Excerpt
End of Discussion
1
Head Explosions
You’re perched in front of your laptop, eyes boring holes into the screen. A familiar, uneasy feeling swells inside you. Moments ago, you logged in to Facebook, where a gray-lettered prompt in small font beckoned you with four innocuous words: What’s on your mind? Something is on your mind, as it happens; it pertains to a viral national controversy, and a lot of people in your feed have been buzzing about it. You’ve entered a few sentences reflecting your opinion into the status field, and now you’re anxiously eyeing the post icon. One click, and your take will officially be on the record, permanently. Sure, there’s an edit button, and a delete function, but the Internet is forever. You’ve posted hundreds of statuses before, accumulating countless “likes” and sparking a handful of debates, but this time feels different.

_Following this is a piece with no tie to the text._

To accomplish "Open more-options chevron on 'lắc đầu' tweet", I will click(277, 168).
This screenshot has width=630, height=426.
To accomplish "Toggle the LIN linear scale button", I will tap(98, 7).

The hot story du jour is fraught with . . . let’s call them sensitivities. A significant number of people in your “friend” orbit aren’t going to agree with your minicommentary. That’s fine with you, in theory, but you’re increasingly aware that disagreement of this type may not end well. You’ve seen it happen: angry comment “flame” wars erupt, friendships are strained or dissolved, heavy-duty names are called, and motives are impugned. HR departments have even gotten involved on occasion.
Here’s the thing: you don’t want to be lumped into the “bad person” camp--a fate that awaits those who fail to convey the proper feelings on a matter of public debate. You’re confident you don’t deserve it, and you know what is, and is not, in your heart. But other people might not, and some won’t care. They might seize on a word or a sentence fragment in your post, and things could spiral from there. Posting a selfie, or a music video, or that adorable photo of your dog is far less likely to get ugly (one doesn’t typically get called a bigot posting about one’s puppy1), so you select the text you’ve entered and trash it. It’s just not worth it. You click away from the page and move on.
A growing number of Americans are beginning to sense an insidious strain of self-censorship in themselves, either explicitly or subconsciously. You find yourself keeping your mouth shut about controversial issues like gay marriage or so-called women’s issues because you’d rather not suffer the social costs of being cast as the enemy by the increasingly aggressive thought police. They have enforcers everywhere--at the office, at dinner parties, and all over the media. This silencing impulse isn’t born out of normal or healthy self-reflection and restraint; it arises out of fear. Nor is it part of a free society’s natural process of discarding truly pernicious ideas after open discussion, making marginalization the rightful cost of losing to better arguments. Instead, outrage mongers turn this process on its head, disqualifying ideas without debate instead of after debate.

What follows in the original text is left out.